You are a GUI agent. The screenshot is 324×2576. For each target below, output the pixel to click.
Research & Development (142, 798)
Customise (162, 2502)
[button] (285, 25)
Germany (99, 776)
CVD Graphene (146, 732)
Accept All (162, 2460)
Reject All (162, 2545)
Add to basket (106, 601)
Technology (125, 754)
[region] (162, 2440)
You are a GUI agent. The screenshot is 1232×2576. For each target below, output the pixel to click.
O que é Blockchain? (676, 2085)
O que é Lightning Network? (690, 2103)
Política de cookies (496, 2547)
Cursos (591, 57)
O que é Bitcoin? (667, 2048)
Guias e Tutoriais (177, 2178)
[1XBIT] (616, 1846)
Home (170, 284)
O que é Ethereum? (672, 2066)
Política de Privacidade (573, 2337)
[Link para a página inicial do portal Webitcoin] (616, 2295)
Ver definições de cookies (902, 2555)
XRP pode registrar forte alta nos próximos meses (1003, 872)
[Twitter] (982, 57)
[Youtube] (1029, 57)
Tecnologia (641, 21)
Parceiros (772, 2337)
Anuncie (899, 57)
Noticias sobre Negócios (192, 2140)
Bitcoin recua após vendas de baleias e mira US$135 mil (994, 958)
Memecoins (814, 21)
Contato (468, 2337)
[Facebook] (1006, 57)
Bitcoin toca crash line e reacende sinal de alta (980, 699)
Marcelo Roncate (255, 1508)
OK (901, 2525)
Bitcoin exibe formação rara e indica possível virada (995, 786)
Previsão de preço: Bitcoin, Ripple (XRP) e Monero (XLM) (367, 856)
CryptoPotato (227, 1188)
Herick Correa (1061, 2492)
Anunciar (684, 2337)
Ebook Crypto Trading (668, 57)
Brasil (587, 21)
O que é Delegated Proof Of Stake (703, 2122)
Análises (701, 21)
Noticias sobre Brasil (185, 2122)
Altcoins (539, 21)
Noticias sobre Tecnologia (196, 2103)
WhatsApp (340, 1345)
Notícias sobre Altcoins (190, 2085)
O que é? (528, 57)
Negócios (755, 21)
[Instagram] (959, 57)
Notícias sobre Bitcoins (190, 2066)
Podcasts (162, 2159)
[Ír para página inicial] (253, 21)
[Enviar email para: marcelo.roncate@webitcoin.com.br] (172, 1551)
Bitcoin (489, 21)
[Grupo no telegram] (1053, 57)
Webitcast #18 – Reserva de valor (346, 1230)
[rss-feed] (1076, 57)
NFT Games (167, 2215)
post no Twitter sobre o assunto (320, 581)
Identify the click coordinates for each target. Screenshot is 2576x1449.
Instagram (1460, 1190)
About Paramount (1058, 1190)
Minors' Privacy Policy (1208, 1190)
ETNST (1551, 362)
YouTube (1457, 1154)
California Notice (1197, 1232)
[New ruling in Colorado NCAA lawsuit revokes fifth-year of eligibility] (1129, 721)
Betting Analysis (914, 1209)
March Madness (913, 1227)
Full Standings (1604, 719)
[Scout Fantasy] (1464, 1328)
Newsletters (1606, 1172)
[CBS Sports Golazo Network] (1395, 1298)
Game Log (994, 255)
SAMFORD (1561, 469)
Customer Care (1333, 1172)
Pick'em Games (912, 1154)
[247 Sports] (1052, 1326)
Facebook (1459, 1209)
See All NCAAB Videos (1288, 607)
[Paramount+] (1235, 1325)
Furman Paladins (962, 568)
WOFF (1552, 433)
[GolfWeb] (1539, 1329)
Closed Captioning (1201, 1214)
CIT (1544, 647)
+---+
- **YOUR TASK**
The answer must consist of the lines from the one with "Customer Care (1333, 1172)" through the final line of the entries above, exactly as they are, and nothing else.

- **RESPONSE AREA**
Customer Care (1333, 1172)
Pick'em Games (912, 1154)
[247 Sports] (1052, 1326)
Facebook (1459, 1209)
See All NCAAB Videos (1288, 607)
[Paramount+] (1235, 1325)
Furman Paladins (962, 568)
WOFF (1552, 433)
[GolfWeb] (1539, 1329)
Closed Captioning (1201, 1214)
CIT (1544, 647)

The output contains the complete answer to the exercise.